_Supplied text_:
The gritty feel is so unpleasant I don't think I will ever buy another Ti on Ti twisty flashlight (unless this problem can be solved). If this lubricant formulation you have created solves this problem I would LOVE to try it.

You can send my sample (light or medium) to:

(PM sent)

lubricants I have tried:
[FONT=&quot][/FONT][FONT=&quot][/FONT][FONT=&quot]Rem Oil[/FONT][FONT=&quot][/FONT]

[FONT=&quot]Mobil 1 10W50[/FONT][FONT=&quot][/FONT]
[FONT=&quot]Break Free CLP[/FONT][FONT=&quot][/FONT]
[FONT=&quot]Outers Nitro solvent Gun Cleaner[/FONT][FONT=&quot][/FONT]
[FONT=&quot]Moly-Lithium wheel bearing grease (stinky ! )[/FONT]


----------



## fyrstormer (Mar 16, 2012)

gravelrash said:


> Wow, amazing work. I don't have a lot lot of Ti on Ti lights (just the V10r) but I must say I'm impressed. Just when I think I'm obsessed about flashlights along comes something like this to remind me I'm a noob.

_Exercise instructions_:
A - In the flashlight lubricant thread, write out the passage from "## fyrstormer (Mar" up to and including "I'm a noob.", substituting "torches" for "flashlights".
B - Resume the flashlight lubricant thread after its final sentence.

(Extracted records)
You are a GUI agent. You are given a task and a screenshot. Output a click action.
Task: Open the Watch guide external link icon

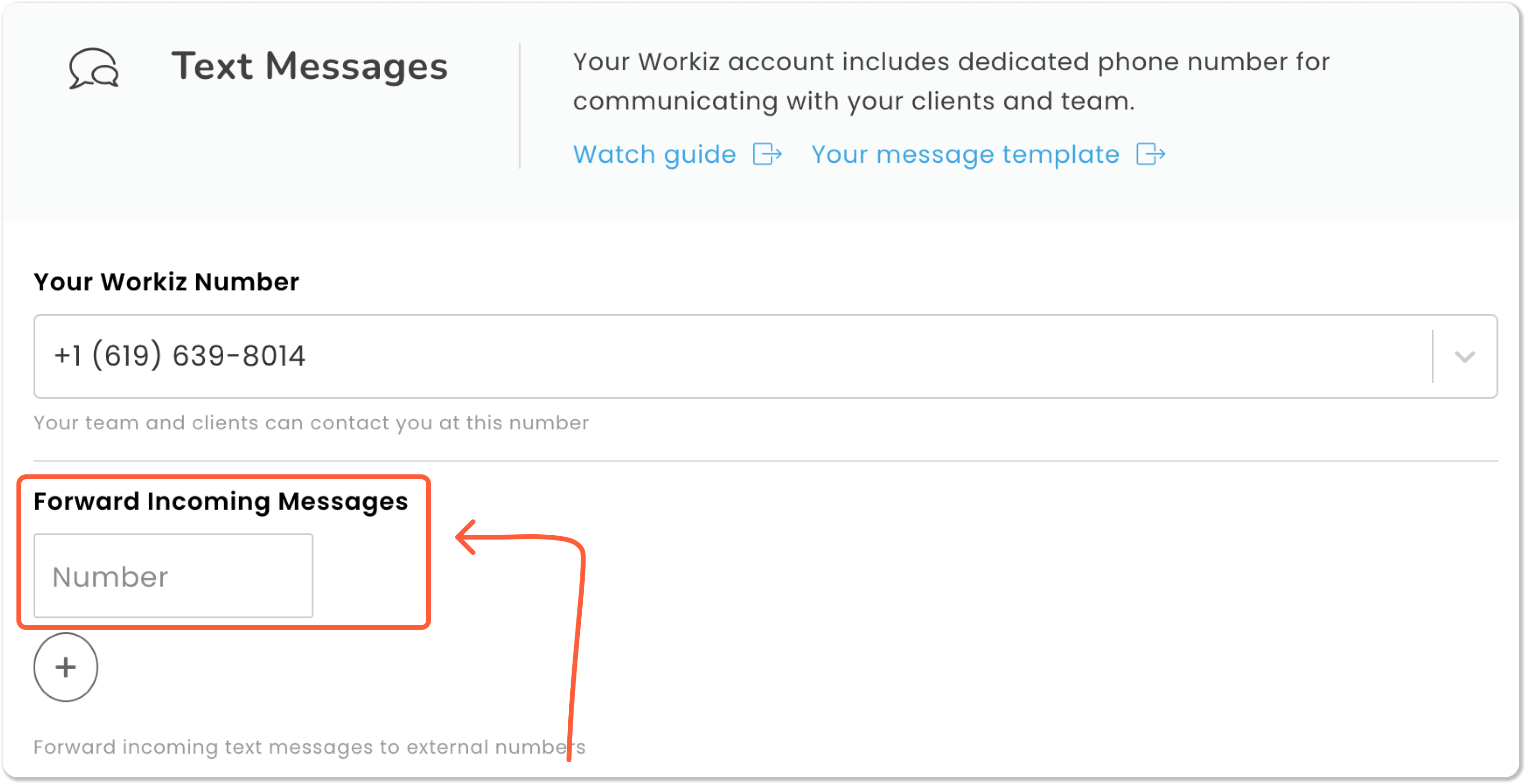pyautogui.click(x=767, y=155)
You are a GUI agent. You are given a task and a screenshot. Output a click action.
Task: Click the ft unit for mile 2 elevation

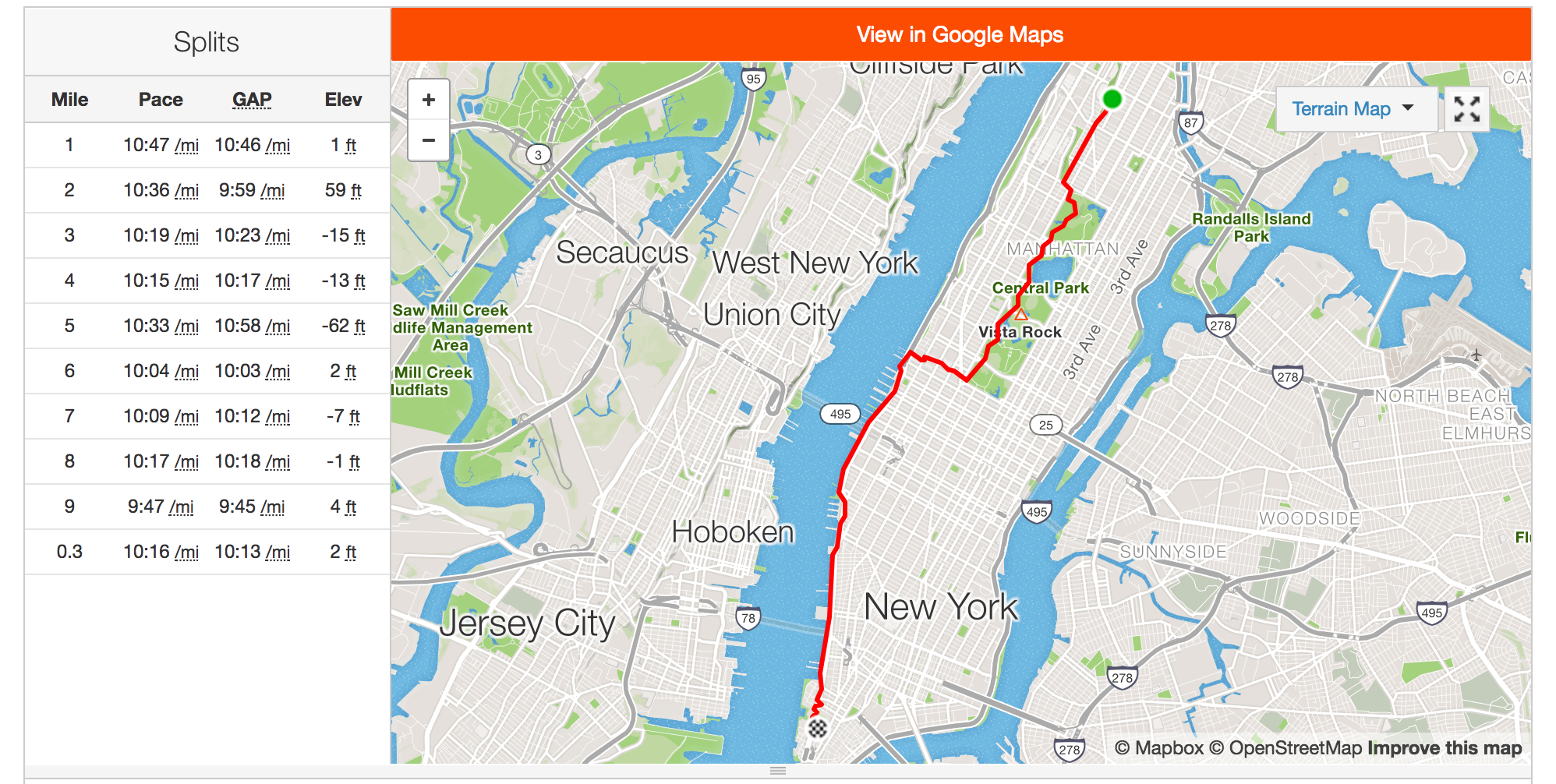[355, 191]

_Answer list_:
A -
## fyrstormer (Mar 16, 2012)

gravelrash said:


> Wow, amazing work. I don't have a lot lot of Ti on Ti lights (just the V10r) but I must say I'm impressed. Just when I think I'm obsessed about torches along comes something like this to remind me I'm a noob.

B -
Heh, thanks. Well, you know, when you spend $400 on a flashlight, then two, then three...until you end up with enough to stock one side of a chess board, you start to get worried about protecting that investment.  It's about more than flashlights, though; tribology (the study of friction) has intrigued me since childhood; titanium flashlights just happen to be where several of my interests converge at a single point.

The V10R Ti is a nice light, I used to have one. Since that light is a clicky and you don't use the threads often enough for a bit of stickiness to matter, and since that light only has a couple rings of threads, I'd recommend the TTT1 to use on them. Let me know if you want a sample of one or the other to try.


----------



## fyrstormer (Mar 16, 2012)

islw2863 said:


> I have one Ti on Ti flashlight, an Itp A3 used for keychain duty.
> 
> I like this light very much EXCEPT for the feel of titanium on titanium threads: It is uniquely gritty and unpleasant. I have tried several light and medium oils on the threads but the nasty gritty feel remains pretty much unchanged.
> 
> The gritty feel is so unpleasant I don't think I will ever buy another Ti on Ti twisty flashlight (unless this problem can be solved). If this lubricant formulation you have created solves this problem I would LOVE to try it.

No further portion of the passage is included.